◆ **Brief A**
Answer these about the bookstore post, one per line:
(i) What date is given at the top?
(ii) What kind of old building houses Elliot Bay Book Company?
(iii) What is the name of the bookstore in San Diego?
◆ **Brief B**
List every city the bookstore post mentions by name.
◆ **Brief C**
Duplicate the bookstore post word for word, from "In addition to" to "tourism of Portzline.".
===== Document section
Saturday, March 29, 2008

The Bookstore Narrative: The Journey Continued

In addition to my quest for the ultimate bookstore in San Francisco, or, if I’m brave, the Bay Area, I have found modes of comparison in other markets. I have spoken before about Elliot Bay Book Company at an old counting house in Seattle, but there was one in San Diego as well, called Upstart Crow & Co. I have found bookstores across the miles that draw me, despite or because of all surroundings. Which explains the demise of the tourism of Portzline.
==========
===== Data block
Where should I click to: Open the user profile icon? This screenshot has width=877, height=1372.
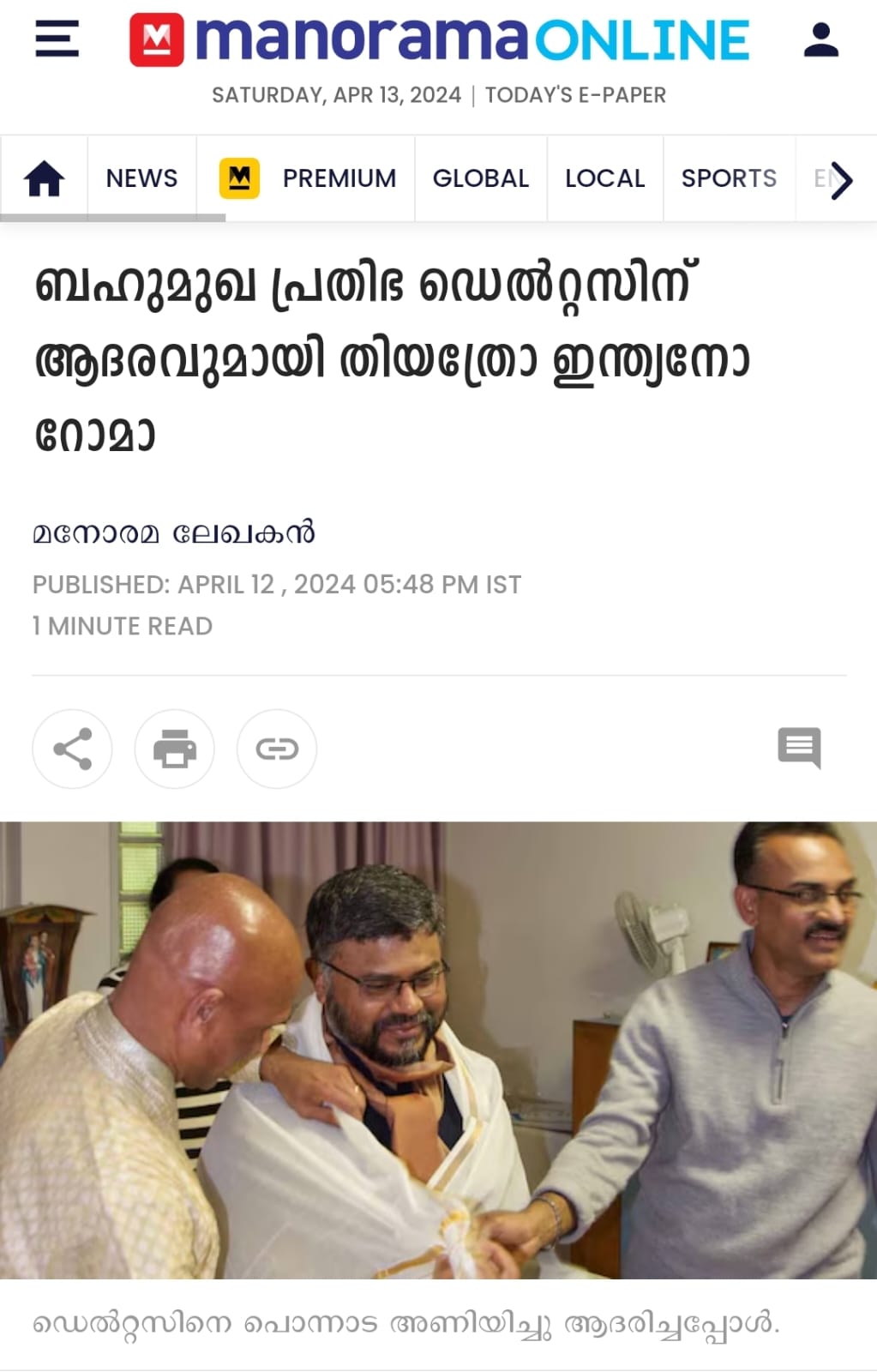pyautogui.click(x=820, y=39)
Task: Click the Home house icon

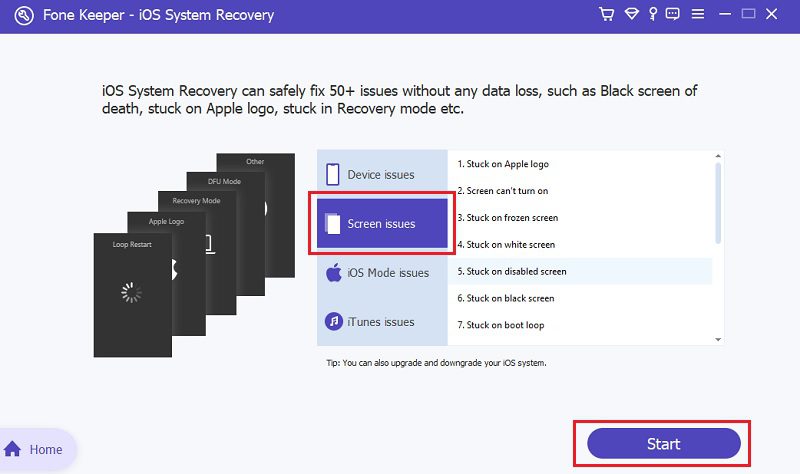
==========
◆ **Your solution A**
(i) Saturday, March 29, 2008
(ii) An old counting house
(iii) Upstart Crow & Co.

◆ **Your solution B**
San Francisco
Seattle
San Diego

◆ **Your solution C**
In addition to my quest for the ultimate bookstore in San Francisco, or, if I’m brave, the Bay Area, I have found modes of comparison in other markets. I have spoken before about Elliot Bay Book Company at an old counting house in Seattle, but there was one in San Diego as well, called Upstart Crow & Co. I have found bookstores across the miles that draw me, despite or because of all surroundings. Which explains the demise of the tourism of Portzline.